Justiceiros ganham força.

 

A manchete principal do jornal O Hoje apontou que ‘Justiceiros’ ganham força, com 3 casos em 24 horas em Goiânia. Suspeitos de furto e de roubo foram perseguidos, detidos e até espancados pela população.

Isso aponta para uma preocupação: o povo está de saco cheio de tanto ver triunfar as injustiças e assistir a impunidade reinando solta. Para a OAB/GO, caso de justiceiros está ligado à sensação de impunidade. As Comissões de Direitos Humanos, Acesso à Justiça e Direitos Sociais (CDH), e de Segurança Pública e Política Criminal (CSP) da instituição classista vão acompanhar os casos de justiceiros que agrediram suspeitos de crimes praticados em Goiânia. Segundo o presidente da seccional, o objetivo é averiguar se crime praticado pelo agredido e pelos agressores é investigado com o mesmo empenho.

Fazer justiça com as próprias mãos, tecnicamente chamado de exercício arbitrário das próprias razões, é crime e a nova onda de justiceiros pode provocar um acréscimo de mais sensação de impunidade em nosso meio. Agora, tanto as polícias quanto o Poder Judiciário podem aumentar as suas estatísticas negativas pela falta de apuração nesses casos. Isso é temerário e frustrante.

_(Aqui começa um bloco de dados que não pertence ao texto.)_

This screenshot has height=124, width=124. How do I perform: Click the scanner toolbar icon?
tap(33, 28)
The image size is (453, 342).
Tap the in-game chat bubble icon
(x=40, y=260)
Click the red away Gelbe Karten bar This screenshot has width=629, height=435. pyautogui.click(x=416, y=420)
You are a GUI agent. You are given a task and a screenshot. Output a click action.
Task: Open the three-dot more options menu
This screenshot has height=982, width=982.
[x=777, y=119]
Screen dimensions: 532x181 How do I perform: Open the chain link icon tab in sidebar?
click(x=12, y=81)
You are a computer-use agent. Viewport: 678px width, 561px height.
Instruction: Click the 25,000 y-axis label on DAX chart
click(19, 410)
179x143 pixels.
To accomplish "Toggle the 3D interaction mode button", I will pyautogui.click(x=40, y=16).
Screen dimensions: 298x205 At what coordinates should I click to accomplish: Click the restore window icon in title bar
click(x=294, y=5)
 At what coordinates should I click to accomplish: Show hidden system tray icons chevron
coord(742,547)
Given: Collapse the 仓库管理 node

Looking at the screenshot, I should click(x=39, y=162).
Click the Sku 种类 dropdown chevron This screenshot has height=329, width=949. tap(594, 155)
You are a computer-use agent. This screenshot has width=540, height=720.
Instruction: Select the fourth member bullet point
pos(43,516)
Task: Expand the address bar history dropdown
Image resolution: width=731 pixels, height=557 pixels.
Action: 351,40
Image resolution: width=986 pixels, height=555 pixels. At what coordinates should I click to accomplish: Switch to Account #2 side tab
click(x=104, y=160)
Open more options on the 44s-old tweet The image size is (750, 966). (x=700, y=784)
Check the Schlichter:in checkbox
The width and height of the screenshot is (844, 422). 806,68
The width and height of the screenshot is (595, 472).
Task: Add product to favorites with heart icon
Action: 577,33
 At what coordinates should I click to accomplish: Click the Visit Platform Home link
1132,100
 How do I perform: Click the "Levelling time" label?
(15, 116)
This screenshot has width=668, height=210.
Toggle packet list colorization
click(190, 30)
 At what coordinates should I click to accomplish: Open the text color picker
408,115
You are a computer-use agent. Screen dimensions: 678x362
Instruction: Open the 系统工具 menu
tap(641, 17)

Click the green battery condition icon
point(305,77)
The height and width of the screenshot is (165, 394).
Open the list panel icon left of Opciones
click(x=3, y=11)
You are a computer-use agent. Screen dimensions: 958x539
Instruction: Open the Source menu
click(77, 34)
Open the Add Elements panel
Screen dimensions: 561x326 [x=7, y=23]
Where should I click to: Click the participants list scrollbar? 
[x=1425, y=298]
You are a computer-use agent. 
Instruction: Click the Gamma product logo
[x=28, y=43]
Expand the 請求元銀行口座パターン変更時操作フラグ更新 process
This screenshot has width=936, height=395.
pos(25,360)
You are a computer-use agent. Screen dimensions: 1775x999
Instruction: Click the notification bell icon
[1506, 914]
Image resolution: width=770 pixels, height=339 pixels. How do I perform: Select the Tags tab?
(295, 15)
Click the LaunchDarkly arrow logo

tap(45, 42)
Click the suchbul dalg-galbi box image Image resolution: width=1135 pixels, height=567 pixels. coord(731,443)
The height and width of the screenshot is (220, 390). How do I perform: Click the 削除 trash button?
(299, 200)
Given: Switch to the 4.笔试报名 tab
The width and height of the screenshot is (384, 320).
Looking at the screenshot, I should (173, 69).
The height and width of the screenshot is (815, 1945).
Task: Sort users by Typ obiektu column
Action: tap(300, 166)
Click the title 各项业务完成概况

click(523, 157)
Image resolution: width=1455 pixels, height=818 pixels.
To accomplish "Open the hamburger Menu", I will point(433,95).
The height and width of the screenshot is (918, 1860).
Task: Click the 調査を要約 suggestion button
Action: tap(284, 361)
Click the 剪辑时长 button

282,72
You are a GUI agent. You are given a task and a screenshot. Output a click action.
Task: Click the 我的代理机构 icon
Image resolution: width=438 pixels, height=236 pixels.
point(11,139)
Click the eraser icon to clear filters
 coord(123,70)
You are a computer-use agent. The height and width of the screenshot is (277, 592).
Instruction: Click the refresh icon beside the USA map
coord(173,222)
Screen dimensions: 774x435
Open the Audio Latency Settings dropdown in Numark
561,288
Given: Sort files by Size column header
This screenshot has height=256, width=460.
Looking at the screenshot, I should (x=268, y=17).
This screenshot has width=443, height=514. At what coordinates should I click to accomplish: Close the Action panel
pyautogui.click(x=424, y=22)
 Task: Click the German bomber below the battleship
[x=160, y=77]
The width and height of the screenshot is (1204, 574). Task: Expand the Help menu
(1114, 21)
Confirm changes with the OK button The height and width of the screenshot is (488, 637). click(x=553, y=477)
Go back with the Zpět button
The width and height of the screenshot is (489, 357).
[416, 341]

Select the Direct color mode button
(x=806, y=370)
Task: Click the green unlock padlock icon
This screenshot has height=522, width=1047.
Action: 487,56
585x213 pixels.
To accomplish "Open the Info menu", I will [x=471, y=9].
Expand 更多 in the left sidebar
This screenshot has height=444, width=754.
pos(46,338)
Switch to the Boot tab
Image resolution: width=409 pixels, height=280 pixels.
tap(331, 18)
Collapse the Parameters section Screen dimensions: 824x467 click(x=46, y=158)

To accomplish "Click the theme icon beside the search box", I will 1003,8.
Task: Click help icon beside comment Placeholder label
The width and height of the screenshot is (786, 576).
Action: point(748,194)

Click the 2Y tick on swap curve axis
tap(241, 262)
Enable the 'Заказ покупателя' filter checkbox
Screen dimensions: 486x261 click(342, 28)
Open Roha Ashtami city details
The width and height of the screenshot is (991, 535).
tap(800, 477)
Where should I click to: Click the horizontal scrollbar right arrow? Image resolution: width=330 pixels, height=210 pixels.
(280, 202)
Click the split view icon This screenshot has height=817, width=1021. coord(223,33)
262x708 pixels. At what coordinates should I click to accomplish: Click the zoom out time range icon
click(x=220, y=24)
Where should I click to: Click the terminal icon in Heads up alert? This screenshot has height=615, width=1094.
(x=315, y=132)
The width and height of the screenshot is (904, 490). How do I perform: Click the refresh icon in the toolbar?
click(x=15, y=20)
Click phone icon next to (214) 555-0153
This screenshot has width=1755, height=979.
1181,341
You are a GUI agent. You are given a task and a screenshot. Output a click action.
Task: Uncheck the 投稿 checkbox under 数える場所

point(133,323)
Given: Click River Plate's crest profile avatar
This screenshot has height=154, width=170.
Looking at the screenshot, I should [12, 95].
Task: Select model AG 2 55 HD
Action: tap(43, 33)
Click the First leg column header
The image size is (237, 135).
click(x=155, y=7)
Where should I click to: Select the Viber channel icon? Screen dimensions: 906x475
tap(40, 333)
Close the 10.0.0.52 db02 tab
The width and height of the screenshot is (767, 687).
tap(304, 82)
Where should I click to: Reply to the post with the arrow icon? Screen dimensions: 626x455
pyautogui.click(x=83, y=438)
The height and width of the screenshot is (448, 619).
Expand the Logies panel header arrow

Além de cometer o delito de fazer justiça com as próprias mãos, existe a possibilidade da prática de outros crimes por quem comete esse tipo de ato, que podem ir de lesão corporal, lesão corporal seguida de morte a homicídio tentado ou consumado, etc.

O início dos atos praticados pelos ‘justiceiros’ aponta que o Estado (poder público) está impotente e inerte na solução da segurança pública, o que é seu dever, segundo a Constituição Federal.

E o que é o pior: a sociedade, muitas vezes, no íntimo aplaude essas ações de vingança porque se sente insegura ou porque já foi vítima de algum ato criminoso praticado por meliantes. Hipocritamente se diz contra, mas no âmago, no fundo do coração sedento por justiça, aprova a ação. Na Bahia, um criminoso foi amarrado em um formigueiro e as pessoas aplaudiram e vibraram com o ato.

Infelizmente os ‘justiceiros’ aparecem onde a Justiça tarda e falha. Entretanto, a meu ver, combater um ato delituoso com a prática de outro crime não é o certo. Alguma coisa está errada nesse País.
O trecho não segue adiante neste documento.